## TASK STATEMENT
Could you rewrite every line from the one holding "This screenshot has height=812, width=1510." through the end of the lines, inclusive, keeping the lines that are not answers too, but with each coordinate in the answers multiplied by 1.65 and rounded to a whole number, halves rounded up? Leave all other numbers unchanged.

(Data pulled from a collection)

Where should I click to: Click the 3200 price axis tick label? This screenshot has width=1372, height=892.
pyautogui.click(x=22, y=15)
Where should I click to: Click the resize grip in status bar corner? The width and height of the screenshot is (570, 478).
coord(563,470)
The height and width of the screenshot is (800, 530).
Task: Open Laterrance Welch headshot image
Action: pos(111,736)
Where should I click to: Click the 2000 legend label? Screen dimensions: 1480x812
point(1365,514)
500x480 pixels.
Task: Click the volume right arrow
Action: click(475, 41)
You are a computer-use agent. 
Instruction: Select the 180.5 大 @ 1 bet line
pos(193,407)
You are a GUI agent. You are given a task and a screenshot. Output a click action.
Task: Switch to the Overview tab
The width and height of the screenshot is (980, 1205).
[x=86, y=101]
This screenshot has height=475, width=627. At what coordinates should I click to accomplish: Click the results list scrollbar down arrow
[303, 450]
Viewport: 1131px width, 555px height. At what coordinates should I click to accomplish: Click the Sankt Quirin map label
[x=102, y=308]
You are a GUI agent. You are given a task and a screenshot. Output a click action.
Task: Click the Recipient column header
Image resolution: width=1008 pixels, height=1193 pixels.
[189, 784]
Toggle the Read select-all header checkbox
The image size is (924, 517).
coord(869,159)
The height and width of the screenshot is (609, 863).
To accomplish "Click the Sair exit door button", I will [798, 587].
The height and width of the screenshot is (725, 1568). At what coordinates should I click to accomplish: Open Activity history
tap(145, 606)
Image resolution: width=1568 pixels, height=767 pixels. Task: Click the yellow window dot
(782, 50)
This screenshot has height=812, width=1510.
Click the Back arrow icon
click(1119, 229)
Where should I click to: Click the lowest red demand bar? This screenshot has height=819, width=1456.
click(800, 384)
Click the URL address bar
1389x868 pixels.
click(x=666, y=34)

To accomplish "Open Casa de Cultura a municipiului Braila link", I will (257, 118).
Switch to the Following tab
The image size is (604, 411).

## CORRECT OUTPUT
This screenshot has height=812, width=1510.
Click the Back arrow icon
click(1846, 378)
Where should I click to: Click the lowest red demand bar? This screenshot has height=819, width=1456.
click(1320, 634)
Click the URL address bar
1389x868 pixels.
click(x=1099, y=56)

To accomplish "Open Casa de Cultura a municipiului Braila link", I will (424, 195).
Switch to the Following tab
The image size is (604, 411).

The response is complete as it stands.